# [Stated exercise]
Rewrite the lines below as a numbered list, skipping any blank lines and leaving the pictures out.

— START OF Task input —

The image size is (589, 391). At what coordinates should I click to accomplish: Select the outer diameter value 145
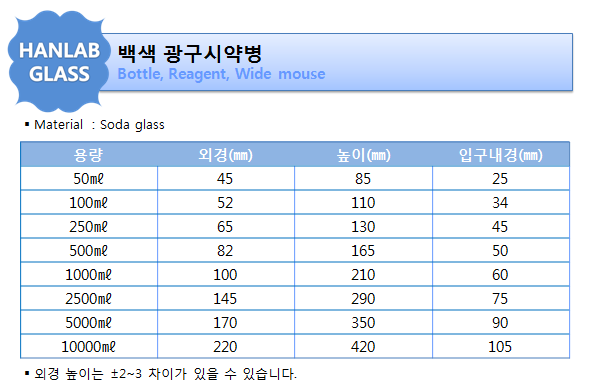click(x=225, y=299)
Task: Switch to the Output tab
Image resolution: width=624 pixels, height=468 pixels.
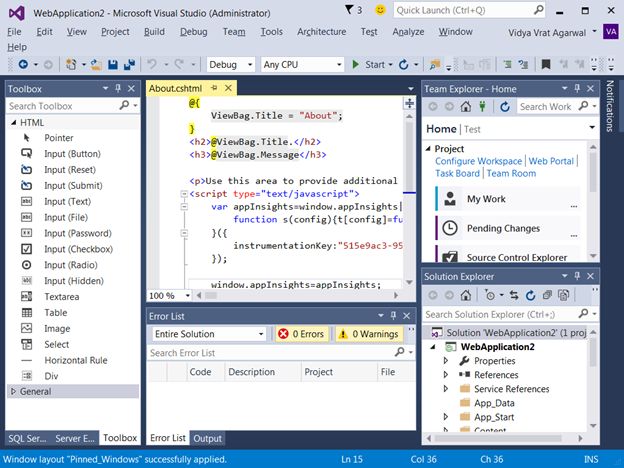Action: [207, 438]
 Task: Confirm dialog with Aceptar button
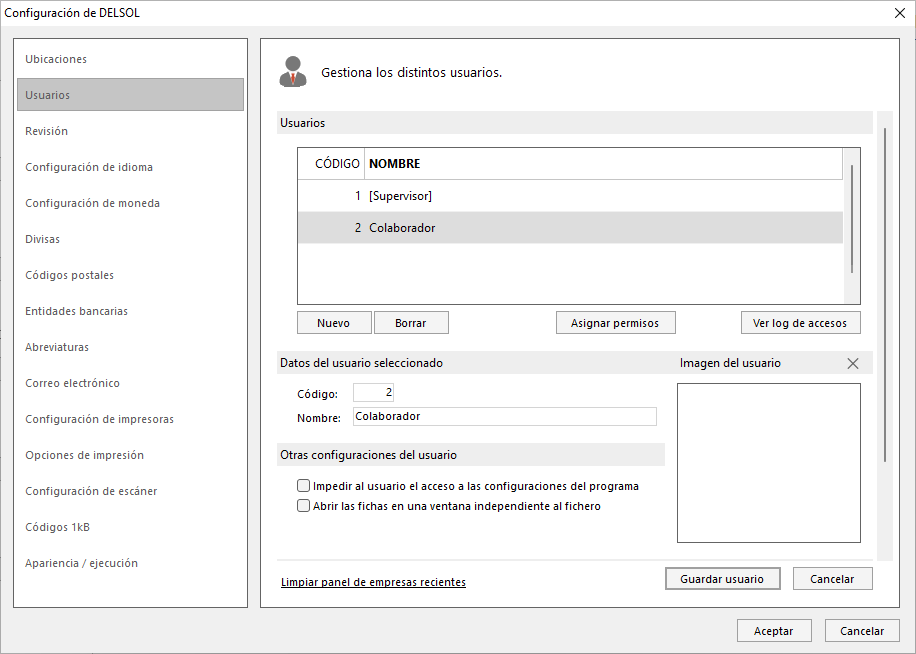click(774, 631)
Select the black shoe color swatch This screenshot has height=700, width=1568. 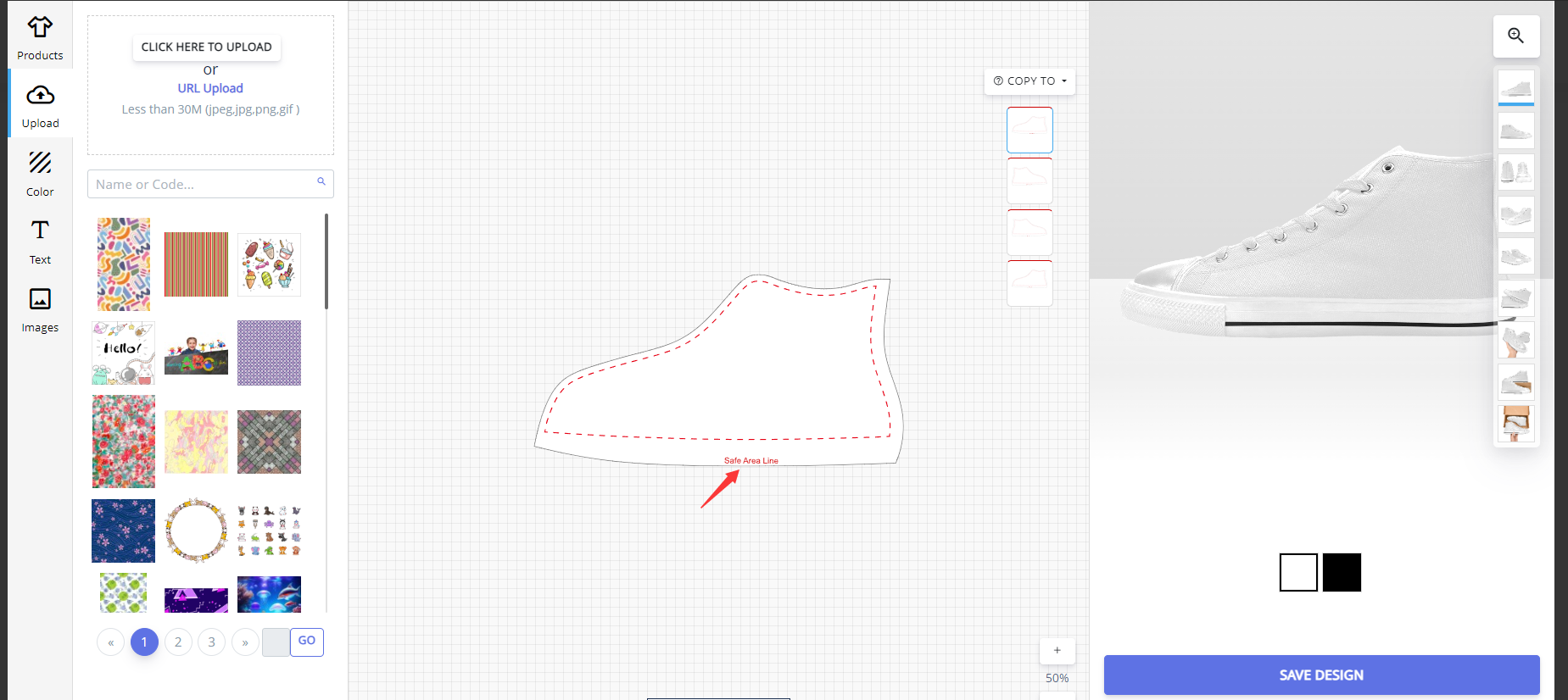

— END OF Task input —

# [Correct output]
1. The image size is (589, 391). At what coordinates should I click to accomplish: Select the outer diameter value 145
2. click(x=225, y=299)
3. Task: Switch to the Output tab
4. Image resolution: width=624 pixels, height=468 pixels.
5. Action: [207, 438]
6.  Task: Confirm dialog with Aceptar button
7. click(774, 631)
8. Select the black shoe color swatch This screenshot has height=700, width=1568. 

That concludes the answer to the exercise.